Zwei unterschiedliche Laute lassen erahnen, um welchen Klodeckel-Typ es sich handelt: Da ist das weiche Blobb, mit dem sich der Deckel von einer Nute löst, auf die er mit zwei offenen Klammern aufgesteckt war. Dies ist das angenehme System, das man hinterher mit einem gleichen Laut sanft wieder andrücken kann, so dass keiner was merkt. – Das zweite System ist tückischer. Hier ist der Deckel mit zwei Plastik-Dornen seitlich in eine Achse eingefügt, die unter dem Druck entweder mit trockenem Knack abbrechen oder sich so verbiegen, dass sie beim Versuch, sie wieder einzuklicken, definitiv zu Bruch gehen.
Dies sind die Lokalitäten, aus denen ich mich diskret davonstehle, den Kollateralschaden meiner Erleichterung dadurch vertuschend, dass ich den Deckel passgenau auf die Brille lege und hoffe, der nächste Kunde warte, bis ich das Haus verlassen habe.

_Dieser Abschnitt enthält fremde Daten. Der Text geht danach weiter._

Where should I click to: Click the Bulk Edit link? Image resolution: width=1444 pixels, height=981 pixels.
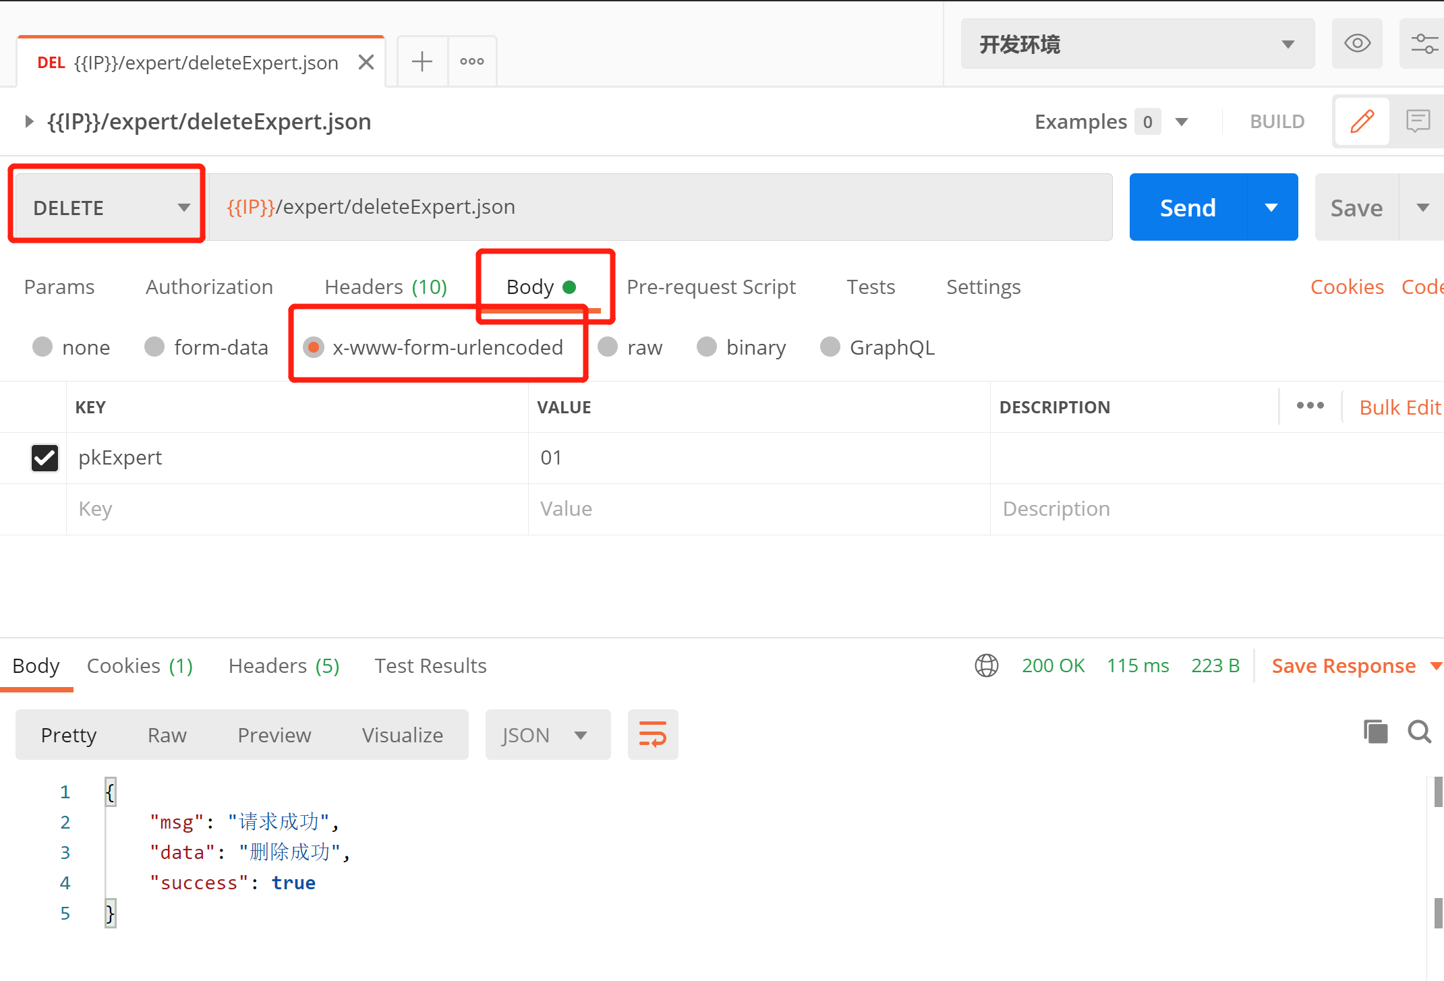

Einmal (bis jetzt) hat mich das Malheur im SBB-Zug ereilt. Dort sind die Kabäuschen und die WC-Trichterlein ohnehin so weit miniaturisiert, dass man sie als sanitäre Prototypen für eine Weltraumstation halten könnte.. mit lautem Knall zerbarst hinter mir der untere Deckelrand aus hartem Kunststoff, und ich war heilfroh, dass ich mir keine Verletzung zugezogen hatte. Zu meiner Beruhigung redete ich mir ein, das Ding sei bereits gesprungen gewesen, denn so etwas war mir auf meinen vielen Zugsreisen vorher noch nie passiert, nicht einmal im Flugzeug.